Keywords: ileus, intestine, obstruction, paralytic

Paralytic ileus is the condition where the motor activity of the bowel is impaired, usually without the presence of a physical obstruction. Although the condition may be self‐limiting, it is serious and if prolonged and untreated will result in death in much the same way as in acute mechanical obstruction. Management of paralytic ileus depends on the knowledge of the most likely cause and the perceived chance of resolution without operation.

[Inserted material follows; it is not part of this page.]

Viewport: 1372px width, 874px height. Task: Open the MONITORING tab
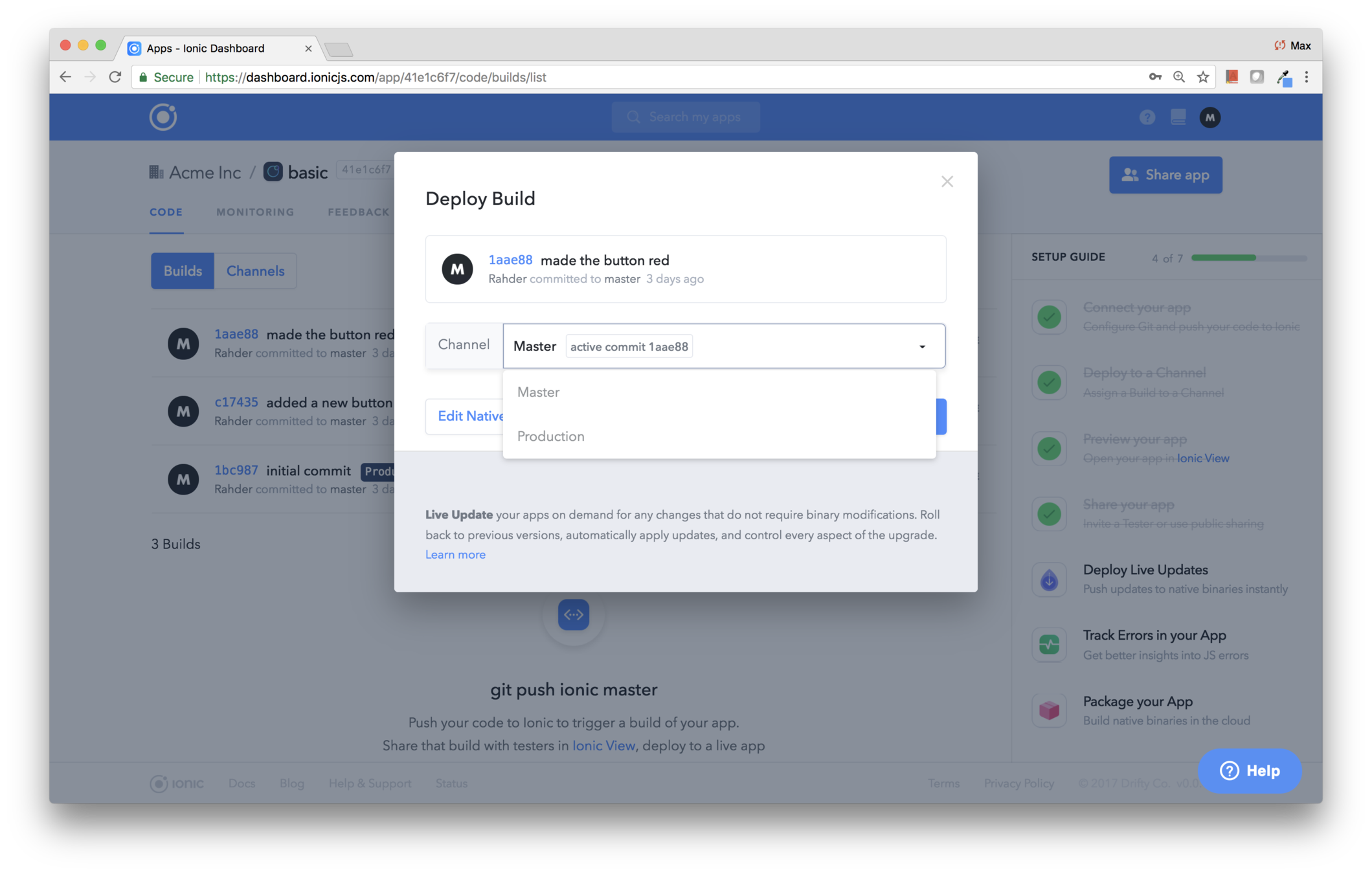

graphic file with name AMS2-7-e573-g001.jpg

Introduction

Paralytic ileus (or adynamic ileus) is a condition in which there is a functional motor paralysis of the digestive tract secondary to neuromuscular failure involving the myenteric (Auerbach’s) and submucous (Meissner’s) plexus. The intestine fails to transmit peristaltic waves, resulting in a functional obstruction, and allowing fluid and gas to collect in the intestine. It is the small intestine that is predominantly affected, but the colon and stomach could also be involved. The resultant stasis leads to accumulation of fluid and gas within the bowel with associated distension, vomiting, decrease of bowel sounds, and absolute constipation. Paralytic ileus is a neurogenic condition, in which the normal electrical slow wave is present in the smooth muscle, but does not excite any action potentials. The mechanism is thought to be adrenergic stimulation, possibly involving dopamine release, but adrenoceptor blockade or dopamine inhibition have not been shown to be therapeutically effective. ¹ , ² In postoperative ileus, it is the inhibitory alpha2‐adrenergic reflexes with peptidergic afferents that contribute. ² The motor inhibition is triggered by a variety of stimuli, the commonest being tactile stimulation during surgery and peritonitis. Paralytic ileus is commonly seen in postoperative ileus which resolves after 24–48 h or from hypokalemia with diuretic use. ¹ The whole intestine could be affected and could become grossly distended. Small bowel motility returns within a few hours and gastric and colonic motility after a few days, depending on the degree of trauma. ¹ , ³ It might be prolonged if there is hypokalemia, hypoproteinemia, or renal failure or if the bowel is allowed to get grossly distended. ⁴ Uremia could also produce ileus, often with distention, vomiting, and hiccups. ¹ Peritonitis (infection) causes ileus. Ileus is also sometimes associated with retroperitoneal trauma and hemorrhage, spine or rib fractures, severe trauma outside the abdomen, and the application of a plaster jacket. This occurs through a reflex sympathetic overstimulation. Paralytic ileus could also be classified on the basis of the site of hypomotility.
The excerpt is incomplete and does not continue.